Commentary

Perpetuating a vicious circle


 

I could not agree more with Dr. Nasrallah’s editorial on deinstitutionalization. My opinion is based on >50 years experience in psychiatry.

I started my career in l954 at Eastern State Hospital in Williamsburg, VA. As a first-year resident, I was ordered to assist Dr. Walter Freeman in performing transorbital lobotomies. I also administered hundreds of electroconvulsive treatments. After completing my training in child psychiatry and obtaining board certification, I spent 13 years training in psychoanalysis at the Washington Psychoanalytic Institute in Washington, DC. Today I am semi-retired but still give lectures to medical students and evaluate patients for possible involuntary commitment.

In the 1950s when I evaluated patients for inpatient commitment in Richmond, VA, we used completely different criteria than are used today. For example, persons needing treatment for psychiatric disorders that would endanger their health such as alcoholism were sent to a state hospital. Today patients are sent to state hospitals only if they present an imminent danger of suicide or homicide or are incapable of self-care.

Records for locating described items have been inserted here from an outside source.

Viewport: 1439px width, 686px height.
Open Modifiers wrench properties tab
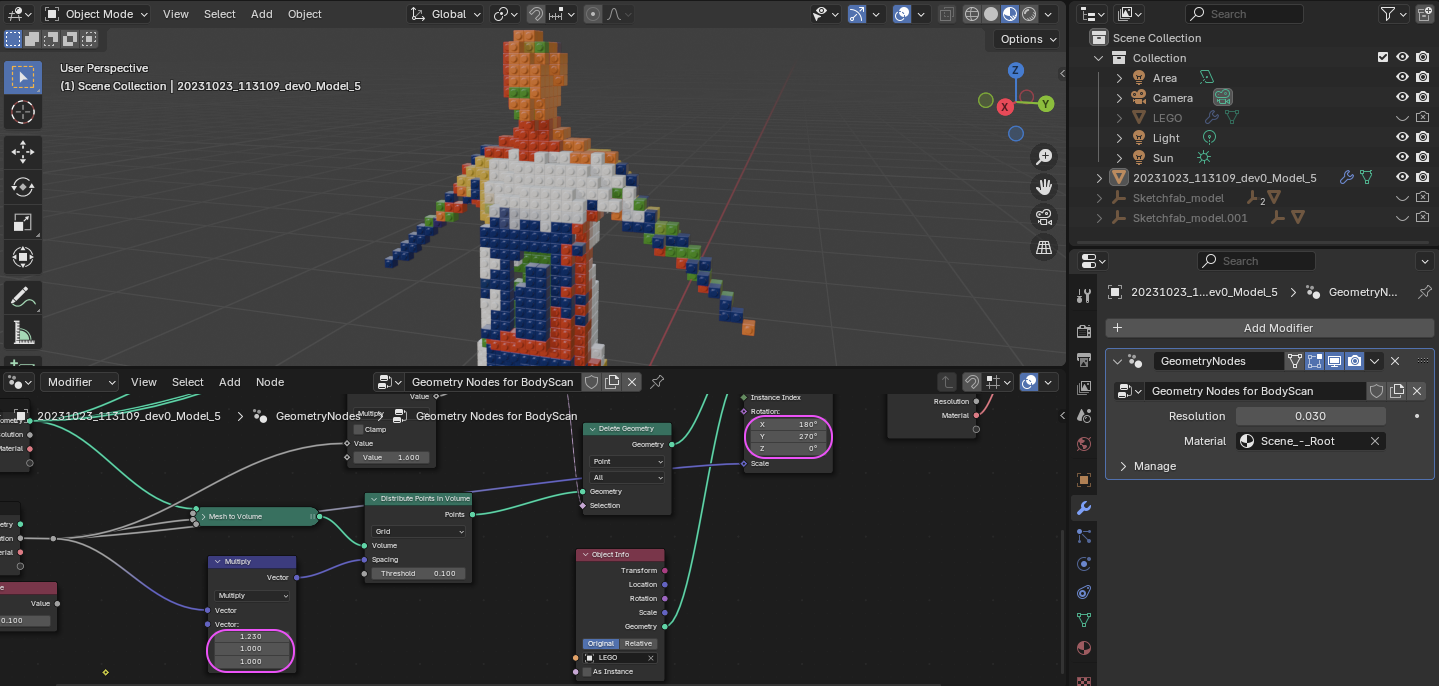(x=1084, y=508)
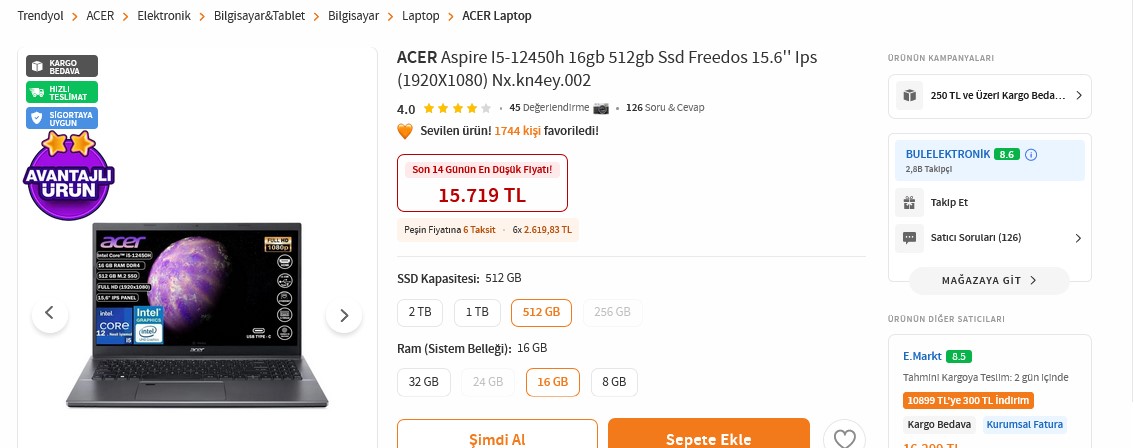Choose 8 GB RAM option
1134x448 pixels.
(614, 382)
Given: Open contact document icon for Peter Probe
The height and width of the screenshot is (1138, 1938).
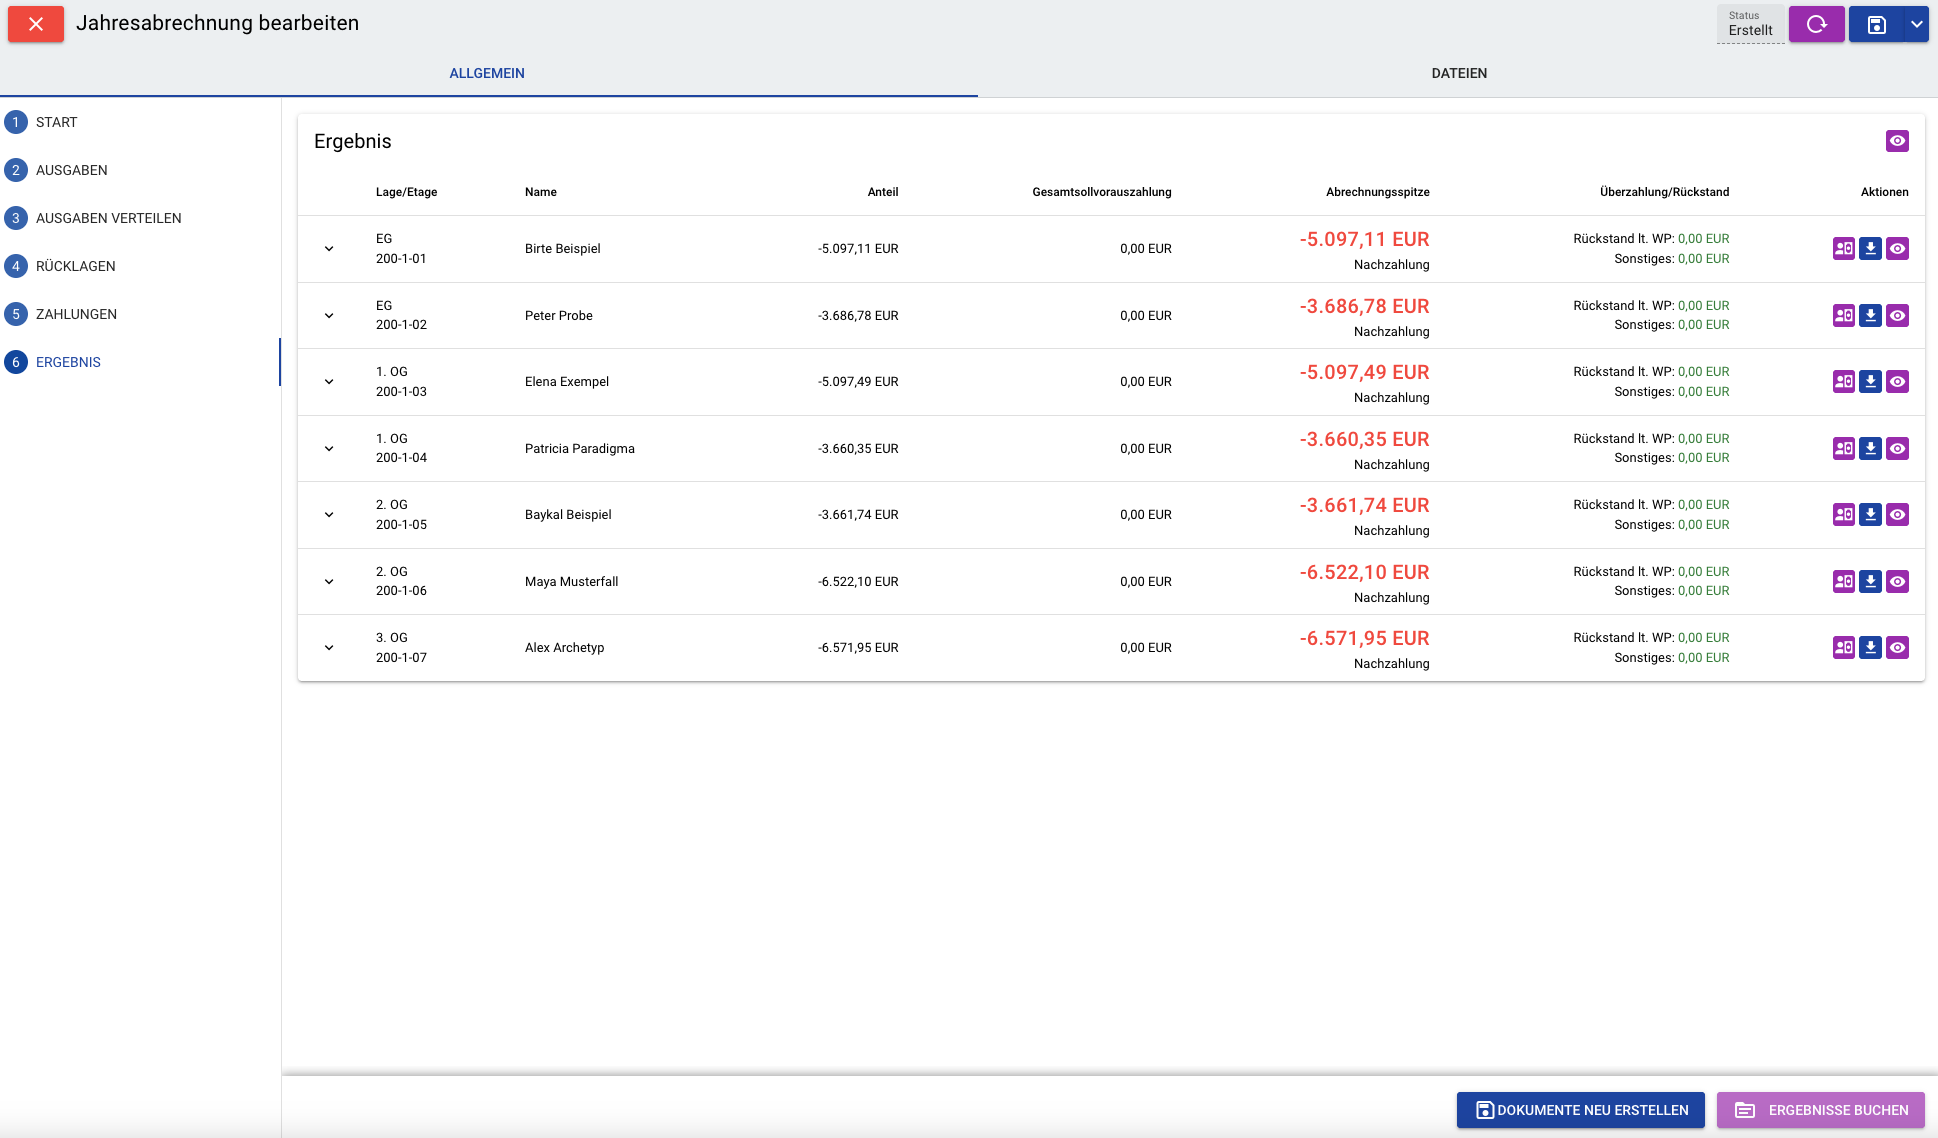Looking at the screenshot, I should coord(1843,316).
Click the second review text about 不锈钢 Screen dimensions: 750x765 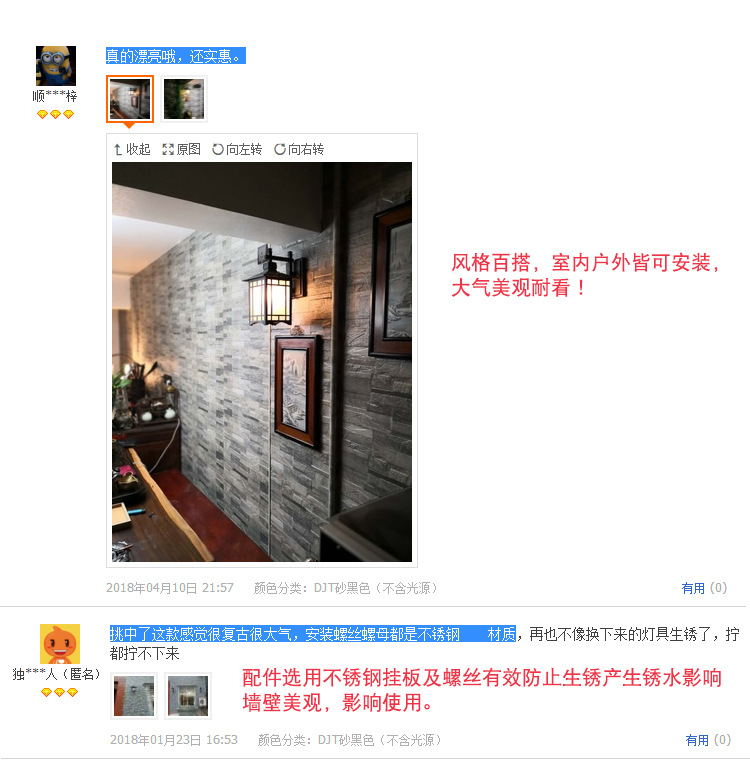pyautogui.click(x=424, y=644)
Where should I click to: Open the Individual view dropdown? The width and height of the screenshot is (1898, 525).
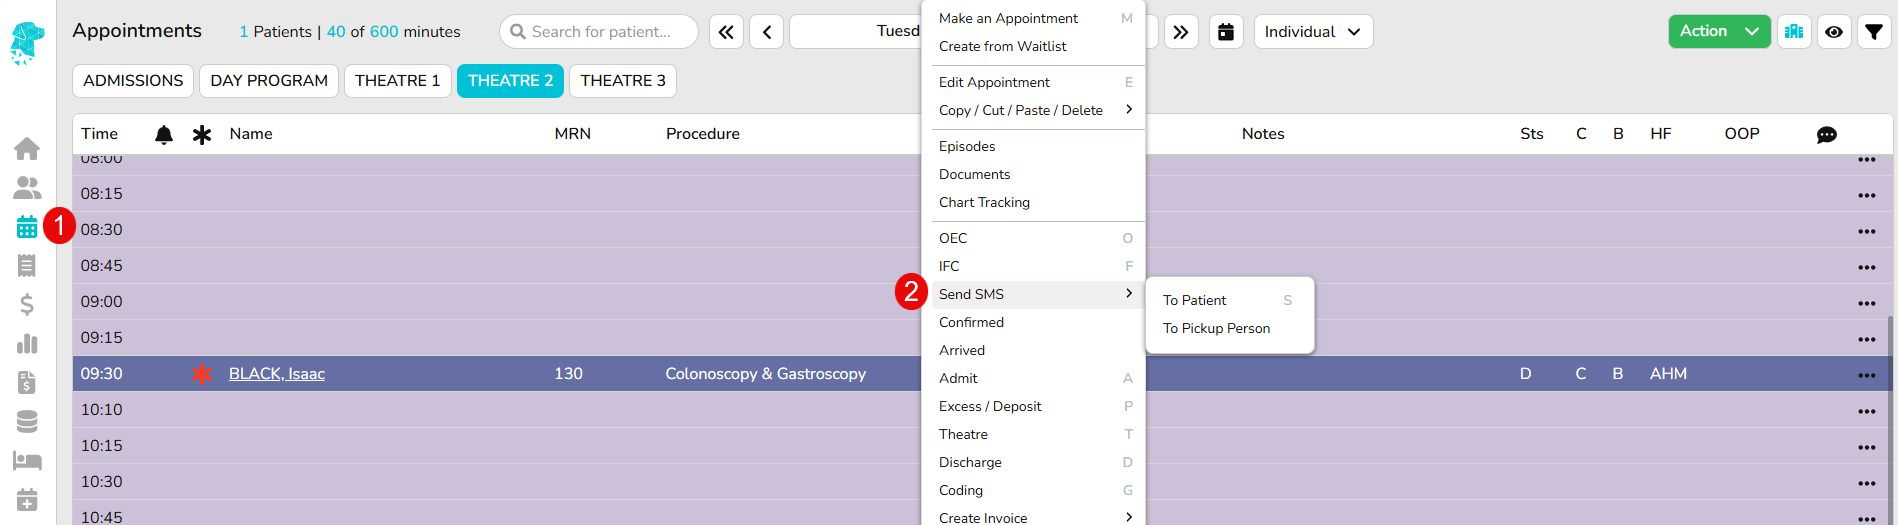pos(1313,32)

Now we are treating patients who have a variety of conditions and are released as soon as they are not suicidal or homicidal and have a protective environment. Many stop taking medication or decompensate and are repeatedly brought back for assessment.

Psychiatry has changed thanks to pharmaceuticals and insurance companies. Today, psychiatrists establish a diagnosis at the phenomenological level following the DSM-IV-TR and then prescribe the latest medication. There is no time for psychodynamic formulation or another treatment approach. Social workers, not psychiatrists, perform psychotherapy because it costs less for the insurance companies. The courts buy into the idea that sociopsychiatric problems can be solved with medication. Because of the high cost of hospitalization, as soon as a patient can function he or she is discharged.

In the 1950s the idea was that patients have a right to treatment and therefore were hospitalized in state facilities. Today patients have the right to civil liberties as long as they do not present an imminent danger to society. Although I can remember some cases when patients stayed in state hospitals longer than was strictly necessary, often for the convenience of the patient and family, today I see many more cases when the patient would be better treated in state hospitals at a lower cost to the taxpayers.